• _Required task_
Gather every line of the material that contains the word "should", counting only matches with the same capitalization.
○ ○ ○
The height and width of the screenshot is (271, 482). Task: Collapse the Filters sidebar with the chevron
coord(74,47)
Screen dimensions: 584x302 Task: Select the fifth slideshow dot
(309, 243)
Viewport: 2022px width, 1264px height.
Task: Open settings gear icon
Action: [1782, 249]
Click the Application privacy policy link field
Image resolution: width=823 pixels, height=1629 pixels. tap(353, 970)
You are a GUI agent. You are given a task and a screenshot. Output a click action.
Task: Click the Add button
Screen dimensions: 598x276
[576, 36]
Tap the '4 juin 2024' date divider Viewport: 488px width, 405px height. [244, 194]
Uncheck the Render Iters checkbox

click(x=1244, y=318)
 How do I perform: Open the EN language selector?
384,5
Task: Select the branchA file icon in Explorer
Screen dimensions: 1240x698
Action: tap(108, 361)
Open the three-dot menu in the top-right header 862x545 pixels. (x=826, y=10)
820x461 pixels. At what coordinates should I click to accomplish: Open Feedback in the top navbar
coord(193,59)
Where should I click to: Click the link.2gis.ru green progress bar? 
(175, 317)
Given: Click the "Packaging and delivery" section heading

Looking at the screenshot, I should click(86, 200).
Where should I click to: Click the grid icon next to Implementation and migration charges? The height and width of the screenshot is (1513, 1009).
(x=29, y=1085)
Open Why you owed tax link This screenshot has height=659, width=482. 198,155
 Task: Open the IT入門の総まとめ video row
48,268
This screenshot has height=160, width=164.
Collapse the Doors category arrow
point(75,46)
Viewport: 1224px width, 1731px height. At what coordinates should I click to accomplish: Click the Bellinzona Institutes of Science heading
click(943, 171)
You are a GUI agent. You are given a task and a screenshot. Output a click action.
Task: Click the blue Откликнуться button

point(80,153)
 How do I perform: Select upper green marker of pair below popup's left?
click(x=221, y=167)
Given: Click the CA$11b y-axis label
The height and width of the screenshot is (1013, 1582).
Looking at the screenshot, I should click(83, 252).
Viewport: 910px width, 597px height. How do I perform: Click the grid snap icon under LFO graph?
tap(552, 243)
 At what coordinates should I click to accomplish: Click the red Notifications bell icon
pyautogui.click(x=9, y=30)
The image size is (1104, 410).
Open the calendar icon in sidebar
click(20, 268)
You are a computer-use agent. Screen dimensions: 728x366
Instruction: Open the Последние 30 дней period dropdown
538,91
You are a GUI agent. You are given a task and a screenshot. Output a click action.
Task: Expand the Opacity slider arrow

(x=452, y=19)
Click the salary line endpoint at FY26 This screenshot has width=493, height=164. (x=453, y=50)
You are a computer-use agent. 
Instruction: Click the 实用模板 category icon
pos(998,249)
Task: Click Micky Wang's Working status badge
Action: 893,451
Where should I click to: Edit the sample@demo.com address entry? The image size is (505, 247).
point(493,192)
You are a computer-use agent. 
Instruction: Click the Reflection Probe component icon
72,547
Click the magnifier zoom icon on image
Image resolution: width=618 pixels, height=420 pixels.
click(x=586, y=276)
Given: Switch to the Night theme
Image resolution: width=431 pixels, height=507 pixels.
○ ○ ○
• _Result for this task_
820x461 pixels. At what coordinates should I click to accomplish: Open Feedback in the top navbar
Where should I click to: Click the link.2gis.ru green progress bar? 
Looking at the screenshot, I should click(86, 200).
Where should I click to: Click the grid icon next to Implementation and migration charges? The height and width of the screenshot is (1513, 1009).
Viewport: 1224px width, 1731px height. At what coordinates should I click to accomplish: Click the Bellinzona Institutes of Science heading
Looking at the screenshot, I should click(83, 252).
 At what coordinates should I click to accomplish: Click the red Notifications bell icon
Where should I click to: Edit the sample@demo.com address entry? The image size is (505, 247).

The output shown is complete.